History 2001: Sony and MKE Promises Half-Terabyte Tape Drive By End of 2002
Based on S-AIT
By Jean Jacques Maleval | April 10, 2023 at 2:01 pmWe had an early taste of the news and were even lucky enough to see this extraordinary machine, Sony’s S-AIT, at the last CeBIT.
Of course, it was only a nonfunctional prototype, but the tape routing was operational, and the helical head spun. At the time, Sony’s people mentioned some extremely impressive specs: one terabyte native capacity with a 60MB/s transfer rate.
Since then, unfortunately, the company has revised its claims, dividing those figures in two. Even 500/30 is nothing to sneeze at, however, and the product is still promised for the end of 2002.
Its price should land somewhere around $10,000 for the drive, $200-$250 for the cartridge.
No other tape company has a roadmap that will allow it to attain such specs next year. LTO may hit 200/30, with Quantum’s SDLT at 160/16 and Exabyte’s M3 at 120/18.
All, with the exception of Sony, will fall under the HDD mark, where the highest capacities should easily exceed 300GB by the end of 2002.
The only other product that comes close will be Tandberg’s aMaSS, at 600/64, not expected before 4Q03.
In terms of technology, Sony uses its AIT helical scan base, adapted not to a small 8mm cartridge with two axes, but to a cartridge with a single axis housing 600m of half-inch tape (compared to 203m and 8mm for AIT-3), in a cartridge similar to LTO.
AIT-3 and S-AIT share the same areal density: 720Mb per square inch. Both are equipped with the same R-MIC, a flash memory that keeps tabs on cartridge data and the files written to tape, to accelerate access.

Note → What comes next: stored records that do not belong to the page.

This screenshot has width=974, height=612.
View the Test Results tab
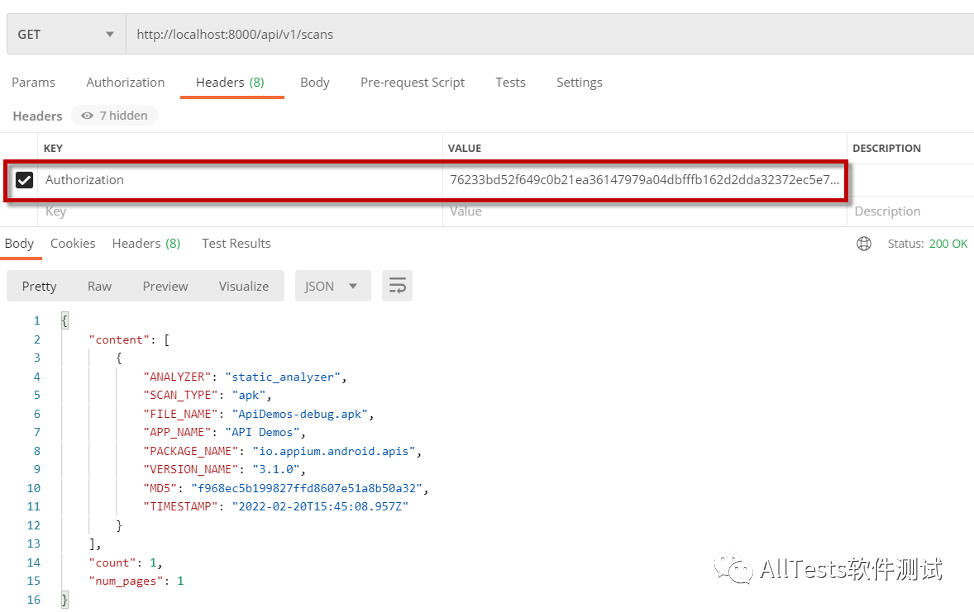236,243
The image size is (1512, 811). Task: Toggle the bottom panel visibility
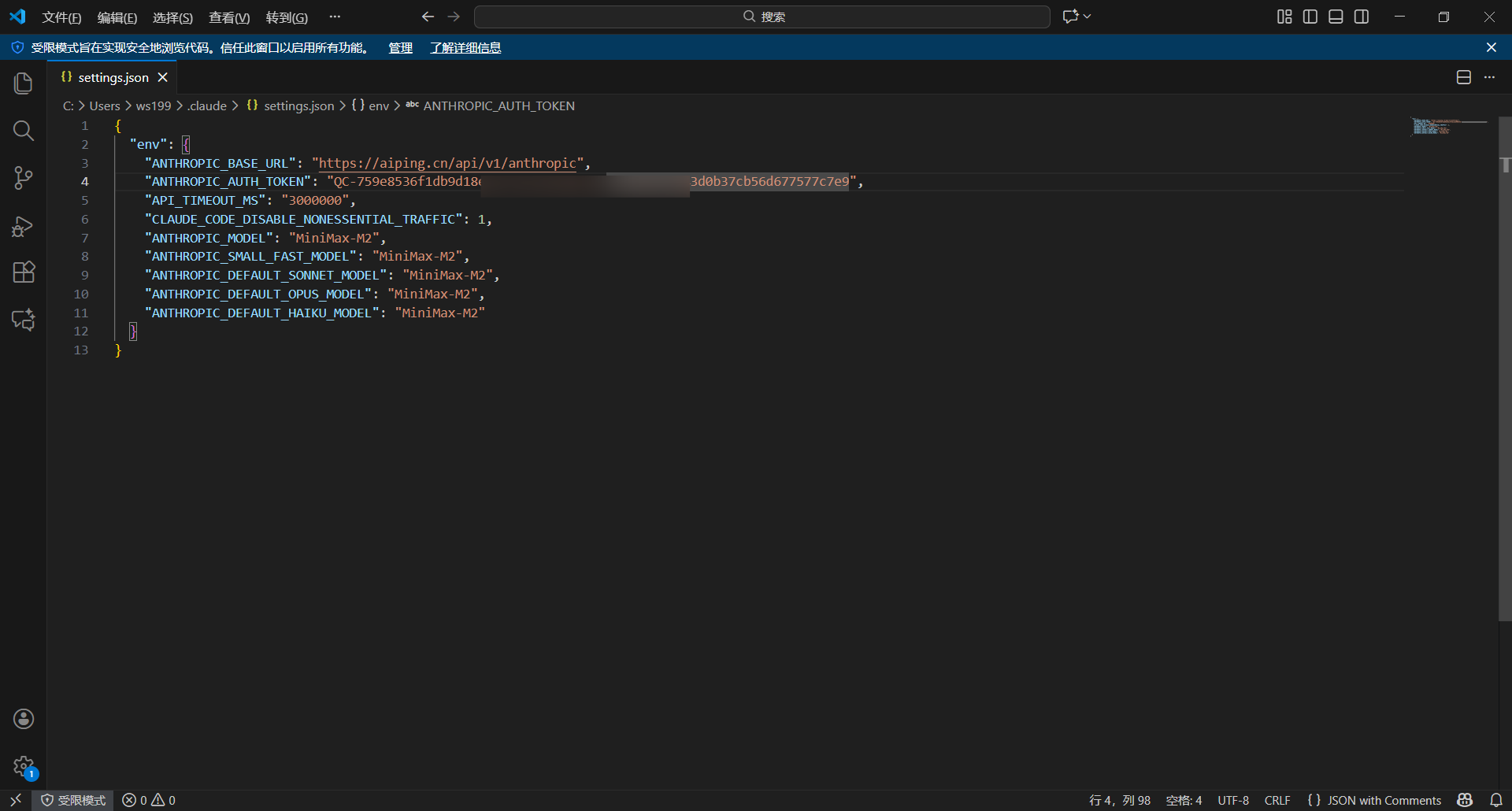1336,17
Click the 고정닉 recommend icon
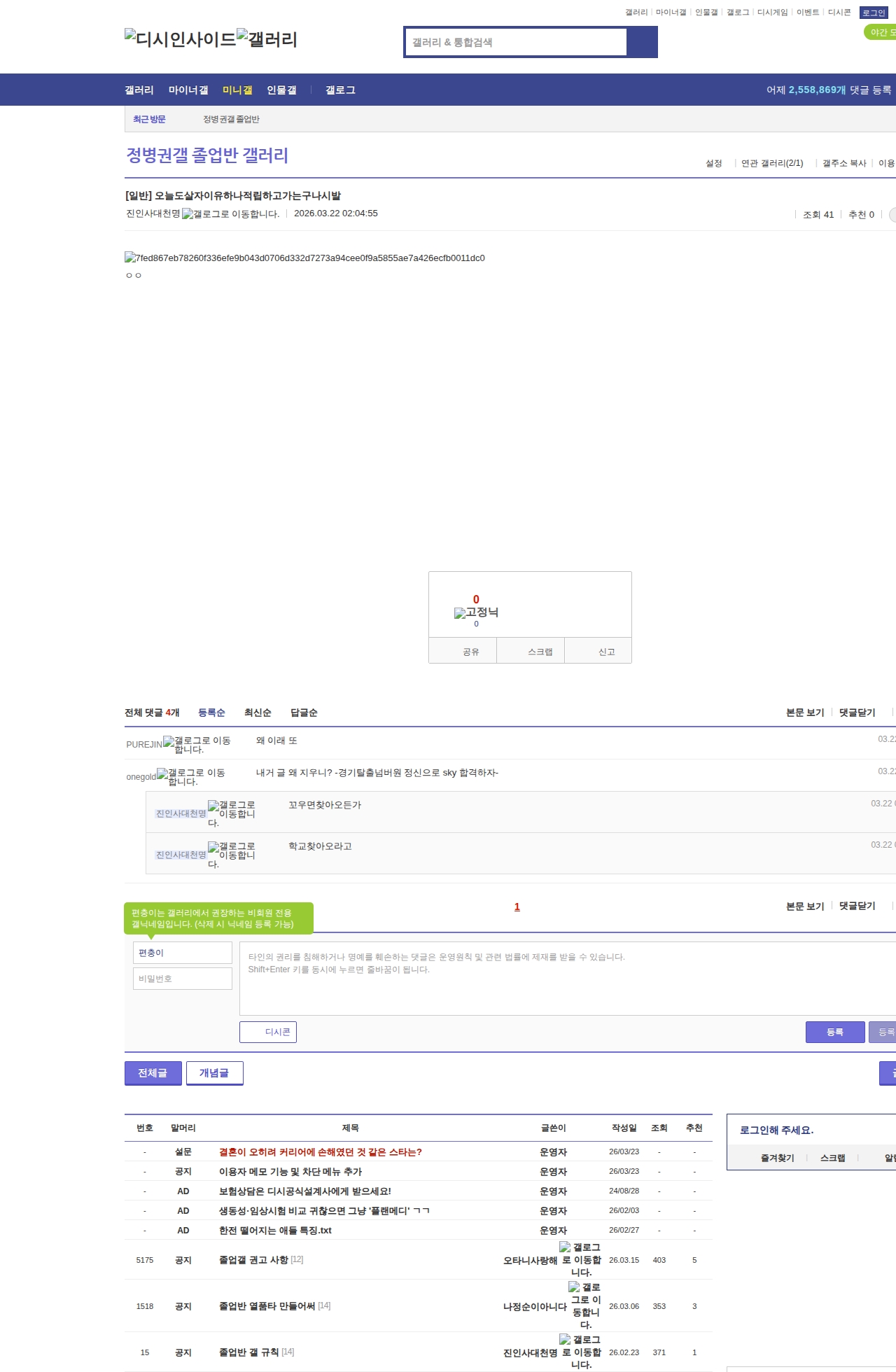The width and height of the screenshot is (896, 1372). click(460, 613)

Of course, the two products will be incompatible. The AIT drive conformed to a 3.5- inch form factor, while S-AIT will be housed in an extended 5.25-inch full-height volume, which is 30cm long or a few more centimeters longer than DLT or LTO drives, according to Tadashi Ozue, Sony’s chief research scientist.
“This is not an issue for library vendors since they have time to design in the drive and have enough space,” noted Mark Lufkin, Sony’s GM of storage solutions marketing.

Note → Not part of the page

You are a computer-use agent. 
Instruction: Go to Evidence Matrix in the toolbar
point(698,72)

The device will incorporate an automatic head cleaning system and “an effective leader block tape threading system with a simplified tape load path.”
As for the new technology’s roadmap, it should roughly adhere to that of AIT. This means an S-AIT-2 will follow, at 1,000/40, based on AIT-4 recording technology which is supposed to be 100/24 in 2003.

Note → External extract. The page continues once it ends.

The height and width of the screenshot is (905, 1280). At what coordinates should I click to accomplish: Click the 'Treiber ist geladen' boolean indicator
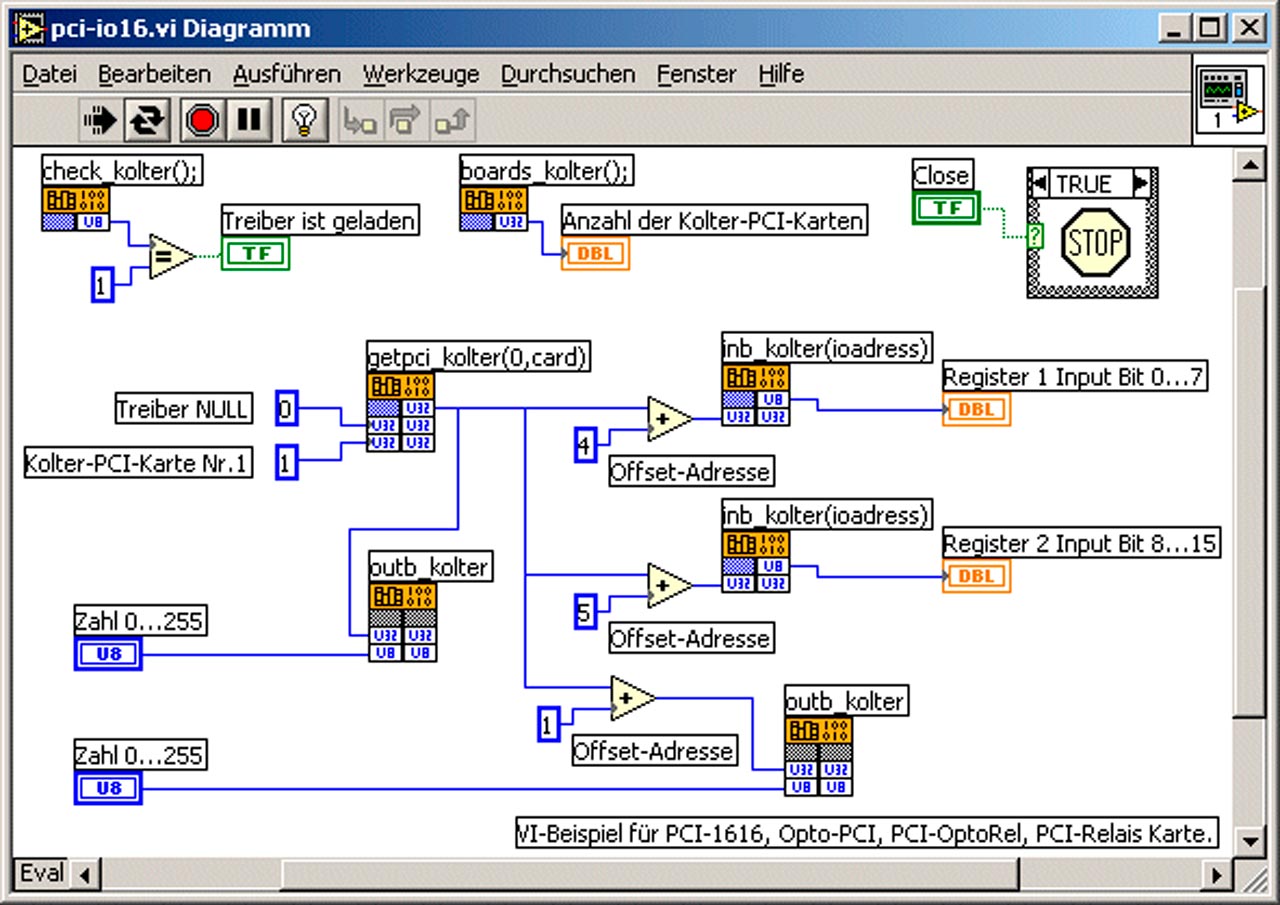255,254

Sony is eager to point out “the potential to scale up to 4TB of uncompressed capacity in a single cartridge” with the use of MR and GMR heads.
We were not the only ones who were impressed by Sony’s project. A second manufacturing source agreement has already been concluded. Beginning in 2003, 2 subsidiaries of the Matsushita group, MKE and MEI, will respectively make the drive and the media, compared to current AIT drives, which are produced solely by Sony.
As Lufkin puts it: “We learnt the hard way about the need for multiple sources.”
Three library manufacturers, Adic, Qualstar and Spectra Logic are the first to express their intention to integrate the S-AIT into their automation products.
This announcement also reignites the old debate between longitudinal (DLT, LTO) and helical scan (AIT, Mammoth) technologies.
More importantly, it raises questions about Sony’s strategy vis-a-vis computer tape drives. AIT will no doubt maintain its current course, based on its smaller form-factor and its superior access times, even if the size of the cartridge limits capacity. S-AIT, however, will clearly take on the costly DTF, currently at 200/24 in its DTF-2 version, and only (!) anticipated at 400/48 in its next gen.